Hi All

the recent discussions here gave me a much better picture of what kind
of features we should strive for when we add in-repo branches. But
perhaps I should not (yet) talk about branches. Let us talk instead
about "patch sequences".

The way Darcs works today is that it knows of exactly one sequence of
patches per repo. [As an aside: It is absolutely necessary for Darcs to
know in which sequence patches are applied, since what we internally
refer to are not patches in the abstract sense as the user sees them,
but rather their concrete representations. And --in contrast to abstract
patches-- these apply only in a much more narrowly defined context.]

Internally, this sequence is broken up into segments, where each segment
can refer to a parent segment (except the last one at the start of the
repo; the segments are internally called "inventories"). This
segmentation is done for efficiency, mostly, so from a user perspective
we can pretty much ignore it (with a few exceptions, see below).

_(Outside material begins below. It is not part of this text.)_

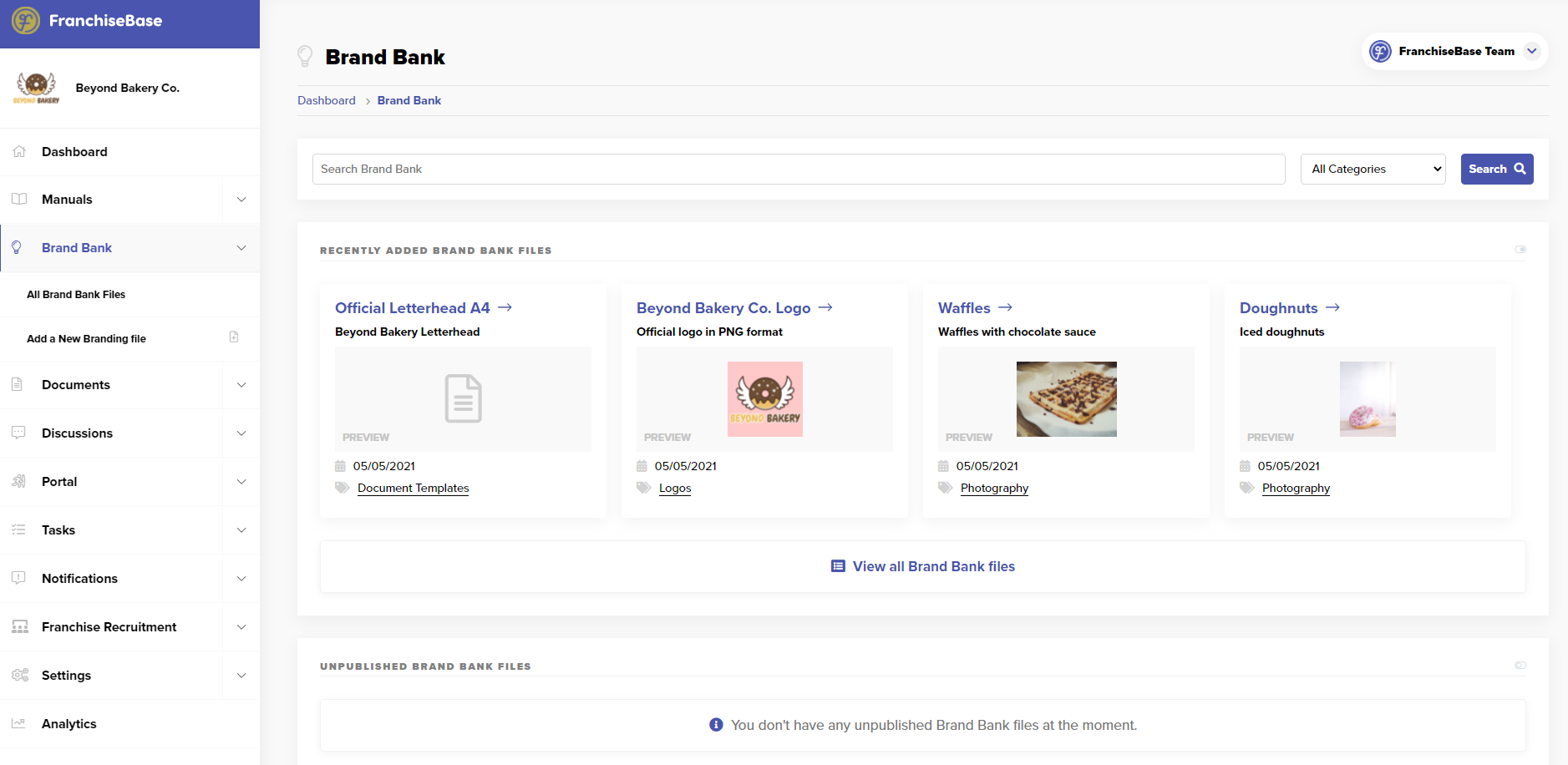Click the Manuals book icon

point(19,200)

It should perhaps be noted at this point that the sequence does not
/contain/ the patches, it merely references them. The patches themselves
are stored independently. Like a list of pointers/references to elements
in C or Java.

What happens when we "destroy" a patch, using any one of: amend,
obliterate, unrecord, or rebase suspend? Well, nothing is actually
deleted or destroyed, we merely forget about the existence of the
original patch, since we no longer have a reference to it.

But nothing forces us to "forget" these patches! Instead, each time we
do something "destructive", we could add a new reference to some
internal data structure that is very similar, if not identical, to that
which currently gives us the ordered sequence of patches in our repo.

In particular, since we already have the ability to refer to a parent
segment, all we need to do is to split the current segment and create
two new ones that both refer back to the old segment.

Here is a picture. We start out with the sequence

  A<B<---C<D<*

Here, A is the "oldest" patch and D is the "latest" one; the * denotes
the head of the sequence, which at some point in the past has been split
into A<B and C<D. The arrow point backwards here, like list pointers.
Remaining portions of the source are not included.